The Sequence Veni Sancte Spiritus (Part 2)

Lost In Translation, #2

 
Last week we examined parts of the Veni Sancte Spiritus, the beautiful sequence that is being prayed at every Extraordinary-Form Mass all week during this, the Octave of Pentecost. Today, we take a closer look at just one stanza of this remarkable masterpiece, the sixth:
Sine tuo numine
Nihil est in homine, 
Nihil est innoxium.
Without Thy numinosity, 
Nothing is in man,
Nothing is harmless.
Sine tuo numine contains a word that is difficult to translate. Numen is one of the Latin terms for deity or divine majesty, but because it comes from the verb to nod or give approval, it also conveys a sense of command or will: numen is divine sway, divine power. Without your approval and support, our sacred poet is saying to the Holy Spirit, everything we have—our temporal goods, talents, efforts, etc.—ends up harming us. As Augustine puts it in the Confessions: “Without Thee [O Lord], what am I but a guide to my own destruction?” (4.1.1).
By the way, did you know that the motto for the state of Colorado is nil sine numine (“Nothing without Thy Divine Will”) and that it comes from then-Secretary of the Territory L.L. Weld, who was descended from a long line of English recusant Catholics?
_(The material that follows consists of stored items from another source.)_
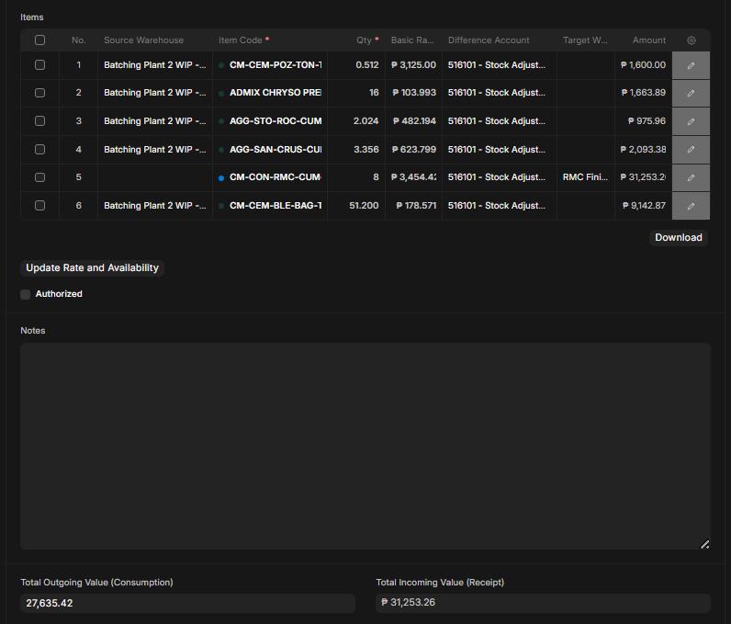The width and height of the screenshot is (731, 624).
Task: Open edit pencil for CM-CON-RMC row 5
Action: (691, 177)
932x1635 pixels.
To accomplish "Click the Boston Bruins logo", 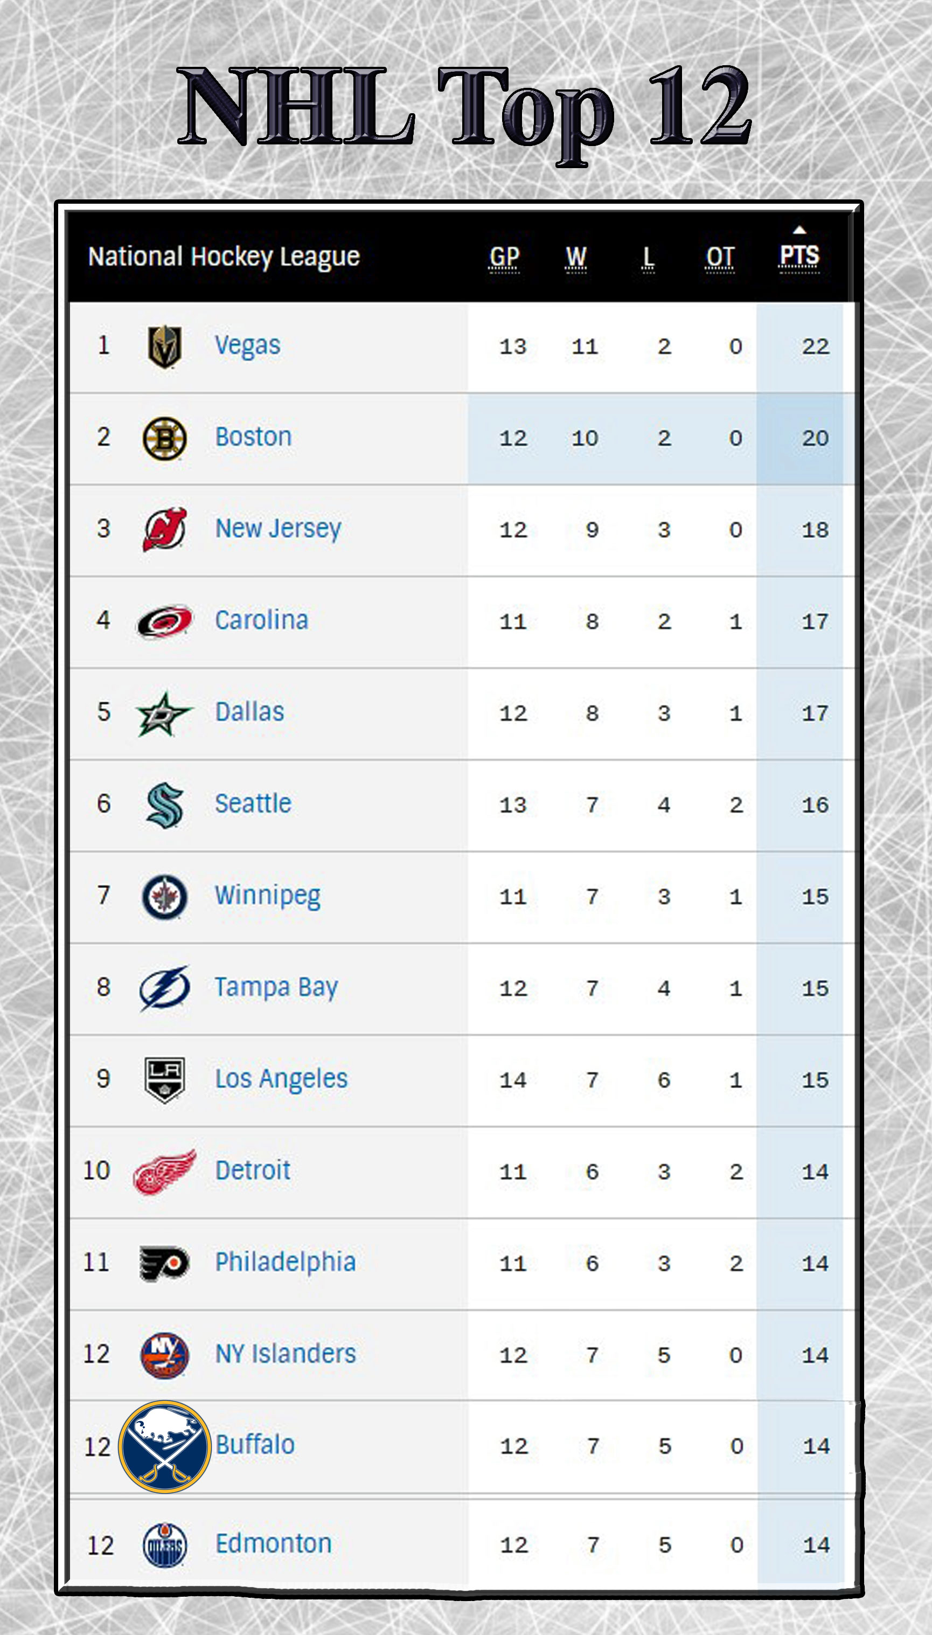I will tap(165, 439).
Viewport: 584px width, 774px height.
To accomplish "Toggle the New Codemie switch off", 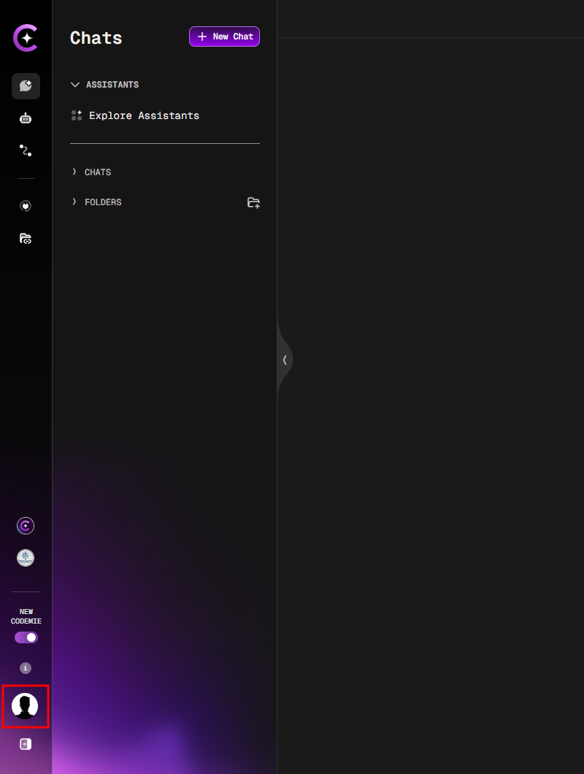I will point(26,637).
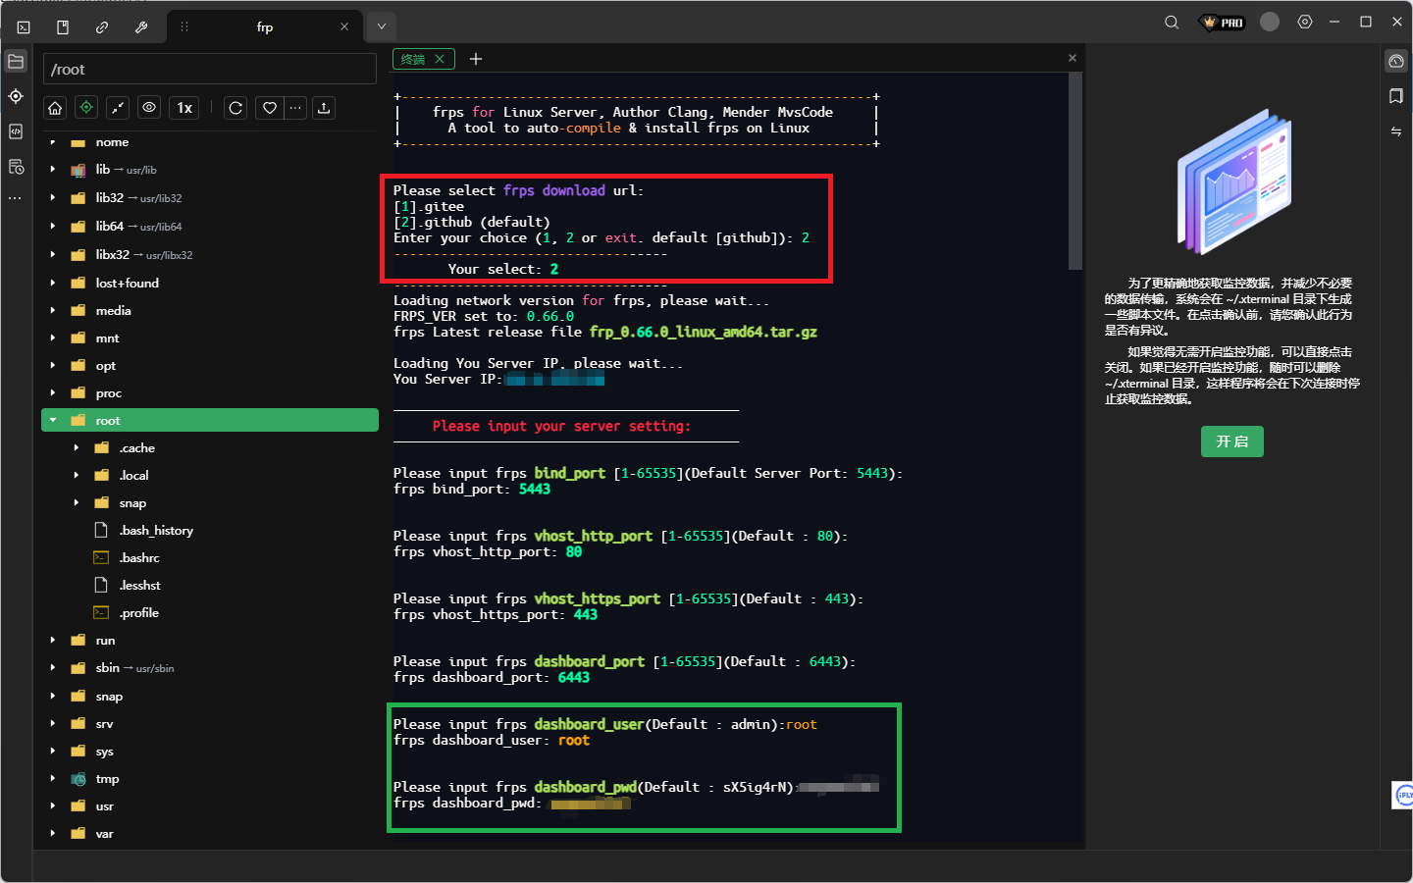Expand the .cache folder
The image size is (1413, 883).
[77, 447]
When asked what the new state’s motto should be, he suggested Nil sine numine, which was his family motto. Perhaps one of Weld’s ancestors had been inspired by the sequence verse Sine tuo numine as he assisted at a Whitsuntide Mass.
The rest of the stanza poses a mild problem. “Nothing is in man (homine)/ Nothing is harmless” is somewhat confusing, and so translators usually simplify it to something like “Nothing in man is harmless.” But why is the Latin here somewhat clunky in an otherwise eloquent poem? The answer is that, unfortunately, somebody along the way changed the wording. The original stanza had lumine (light) rather than homine (man) and thus read:

Without Thy numinosity,
Nothing is in [its proper] light,
Nothing is harmless.

The original stanza is much richer: it loses none of the moral claim that without the Holy Spirit nothing is harmless, and it adds an intellectual observation: without the Holy Spirit we cannot see reality properly, for to see things in their proper perspective is not simply to grasp their natural essences but to see them in light of how God sees them, or at the very least, to see them sub specie aeternitatis. “In Thy light we shall see light,” sings the psalmist (35:10), and rightly so, for if we only aspire to a natural knowledge of things, we will not see reality to the fullest; we will be blind to its providential meaning and its sacramental significance.
And it is the Holy Spirit who is instrumental in enabling us to see reality to the fullest. Several if not all of His seven gifts (especially wisdom, understanding, and knowledge) have as their aim a supernatural view of things. In one of his analogies of the Trinity, Saint Augustine writes that God the Father is He who is, God the Son is He who is understood (like the Word that He is), and God the Holy Spirit is He who makes all things understood (Soliloquies 1.8.15). The distinctions make sense, for as the Collect from the Ember Wednesday after Pentecost reminds us, the Son has promised that the Holy Spirit will lead us to all truth (see Jn. 16:13), and I take it for granted that when one understands all things, one is no stranger to the truth.